Hannah Arendt wendet sich dem Offensichtlichen zu
Hannah Arendt näherte sich der Politik also nicht über die Natur des Menschen, sondern über die menschliche Bedingtheit. Und zwar vorrangig über die Tatsache, dass Menschsein bedeutet, mit anderen Menschen auf der Erde zusammenzuleben. Im Kern von Hannah Arendts Werk steht die Methode, sich dem Offensichtlichen zuzuwenden und ihm Bedeutung zu verleihen. Und dass zu hinterfragen, was man häufig als offensichtlich erachtet.
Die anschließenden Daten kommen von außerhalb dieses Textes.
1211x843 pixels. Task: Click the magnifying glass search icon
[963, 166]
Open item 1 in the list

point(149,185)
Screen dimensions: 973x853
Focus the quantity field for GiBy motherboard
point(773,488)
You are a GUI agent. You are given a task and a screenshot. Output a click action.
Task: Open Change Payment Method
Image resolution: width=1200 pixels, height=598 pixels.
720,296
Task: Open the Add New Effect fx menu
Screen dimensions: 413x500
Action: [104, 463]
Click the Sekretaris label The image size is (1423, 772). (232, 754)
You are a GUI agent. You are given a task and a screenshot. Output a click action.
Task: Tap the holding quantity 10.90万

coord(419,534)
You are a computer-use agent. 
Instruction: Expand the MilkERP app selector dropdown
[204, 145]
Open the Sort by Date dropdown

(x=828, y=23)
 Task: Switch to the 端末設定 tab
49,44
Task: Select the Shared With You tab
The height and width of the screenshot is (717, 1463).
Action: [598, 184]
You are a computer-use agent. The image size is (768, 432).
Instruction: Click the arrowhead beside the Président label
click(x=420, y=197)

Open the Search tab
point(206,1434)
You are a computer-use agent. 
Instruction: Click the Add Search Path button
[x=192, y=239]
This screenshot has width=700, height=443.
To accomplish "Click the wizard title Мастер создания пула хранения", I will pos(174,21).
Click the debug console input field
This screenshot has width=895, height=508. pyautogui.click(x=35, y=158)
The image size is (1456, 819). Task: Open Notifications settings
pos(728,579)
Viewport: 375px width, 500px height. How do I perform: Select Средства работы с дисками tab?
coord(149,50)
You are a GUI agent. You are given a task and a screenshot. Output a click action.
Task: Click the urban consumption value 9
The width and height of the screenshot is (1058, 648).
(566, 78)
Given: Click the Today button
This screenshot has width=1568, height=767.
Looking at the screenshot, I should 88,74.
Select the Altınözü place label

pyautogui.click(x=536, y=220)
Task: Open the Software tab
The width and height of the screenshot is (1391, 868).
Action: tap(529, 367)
Doch was machen die Menschen aus der Tatsache ihres Zusammenlebens? Eben dies ist laut Hannah Arendt die entscheidende politische Frage. Ned O’ Gorman erklärt: „Indem Arendt die Frage aufgriff, betonte sie eine zweite Tatsache: Normalerweise teilen alle Menschen auf der Erde grundlegende menschliche Fähigkeiten. Die Fähigkeit zu denken, zu kommunizieren und zu handeln.“ Alle Menschen sind gemeinhin in der Lage, ihren Geist für das Herausbilden von Ideen, Behauptungen, Meinungen und Urteilen zu nutzen.
Jedem Menschen sind bestimmte Dinge wichtig
Der Homo sapiens hat im Allgemeinen die Fähigkeit, mit andern zu kommunizieren, Sprache, Gesten oder Bilder für Aussagen zu benutzen. Er kann Fragen stellen, Gefühle ausdrücken oder sich und andere einfach nur an die eigene Existenz zu erinnern. Ned O’ Gorman erläutert: „Denken, Sprechen und Handeln sind die grundlegenden Instrumente, mit denen wir in der Welt, unseren Gemeinschaften, Kulturen und Zivilisationen navigieren. Eine weitere Tatsache kommt hinzu: Es gibt besondere Objekte, Probleme und Ereignisse, die innerhalb einer vielfältigen Gruppe von Menschen für alle von Bedeutung sind.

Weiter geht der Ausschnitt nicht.